> **Objective 1**
In the passage about recovery images, which version of MS-Windows does the recovery installer reinstall?

> **Passage to read**
What is a 'recovery' image or partition?  This is a deliberately
reduced-functionality MS-Windows installer that offers no installation
options, e.g., doesn't permit you to state how to partition the target
hard drive and which existing partitions to leave alone.  Instead, IIRC,
it blows away 100% of the existing contents and all filesystems on the
target drive and reconstructs the hard drive contents exactly the way
the hard drive was partitioned and loaded by the OEM.  This means the
'recovery' installer will blow away alternative-OS contents on that
drive, and will reinstall MS-Windows 7 plus all of the 'ratware'
third-party junk and advertising that the OEM accepted money to throw
into the bundle.


More of what you really didn't want to hear:  When your PC was
brand-new, it was strongly in your interest to stop and think:  'Where's
my off-system means of reinstalling the operating system and (any)
bundled software?  I.e., where's my master installation copy of the
software I'm paying for?'  Any time you pay for proprietary software, 
you're supposed to receive a reinstallable master copy, either on an
optical disc (sometimes with an activation code), or possibly as a
downloadable installable set of file (sometimes with an activation
code).  This being something you paid to acquire, and knowing that
accidents happen to computers (including but not limited to failing hard
drives and malware), you make sure you have the complete means to
reinstall that software from scratch tucked away somewhere off-system,
right?  Like on a DVD scrawled with the activation code (if any) in
Sharpie on the front?

> **Record set**
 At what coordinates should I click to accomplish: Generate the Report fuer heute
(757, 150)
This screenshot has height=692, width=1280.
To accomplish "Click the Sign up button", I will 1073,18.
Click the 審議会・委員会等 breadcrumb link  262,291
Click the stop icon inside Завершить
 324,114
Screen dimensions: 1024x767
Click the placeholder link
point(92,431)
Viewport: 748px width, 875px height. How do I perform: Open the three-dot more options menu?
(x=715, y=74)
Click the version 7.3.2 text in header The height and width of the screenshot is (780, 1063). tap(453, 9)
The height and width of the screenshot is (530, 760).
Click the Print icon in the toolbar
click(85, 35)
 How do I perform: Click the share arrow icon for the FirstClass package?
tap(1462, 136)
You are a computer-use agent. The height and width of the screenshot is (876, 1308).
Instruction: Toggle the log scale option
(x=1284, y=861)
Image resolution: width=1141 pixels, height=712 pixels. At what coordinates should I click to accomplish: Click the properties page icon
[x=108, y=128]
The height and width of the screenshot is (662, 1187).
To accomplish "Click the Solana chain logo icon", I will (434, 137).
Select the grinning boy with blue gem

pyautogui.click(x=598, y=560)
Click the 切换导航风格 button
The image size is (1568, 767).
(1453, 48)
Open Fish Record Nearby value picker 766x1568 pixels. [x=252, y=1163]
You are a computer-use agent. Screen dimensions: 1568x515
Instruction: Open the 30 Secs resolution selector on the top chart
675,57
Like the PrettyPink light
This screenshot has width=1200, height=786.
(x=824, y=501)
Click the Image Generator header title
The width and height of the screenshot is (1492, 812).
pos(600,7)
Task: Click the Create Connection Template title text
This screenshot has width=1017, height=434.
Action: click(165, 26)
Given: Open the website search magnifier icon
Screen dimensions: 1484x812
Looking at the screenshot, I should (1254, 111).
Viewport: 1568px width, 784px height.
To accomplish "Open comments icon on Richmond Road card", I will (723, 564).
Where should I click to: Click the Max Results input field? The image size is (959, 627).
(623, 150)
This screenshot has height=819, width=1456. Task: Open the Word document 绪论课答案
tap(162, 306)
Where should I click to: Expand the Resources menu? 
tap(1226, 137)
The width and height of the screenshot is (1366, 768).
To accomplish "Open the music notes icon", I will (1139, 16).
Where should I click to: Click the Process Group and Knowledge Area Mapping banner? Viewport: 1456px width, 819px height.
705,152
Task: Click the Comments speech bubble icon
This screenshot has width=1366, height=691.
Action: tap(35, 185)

> **Objective 2**
List every line of the listing that contains the word "Where".

> **Right answer 1**
MS-Windows 7.

> **Right answer 2**
Where should I click to: Click the Max Results input field? The image size is (959, 627).
Where should I click to: Expand the Resources menu? 
Where should I click to: Click the Process Group and Knowledge Area Mapping banner? Viewport: 1456px width, 819px height.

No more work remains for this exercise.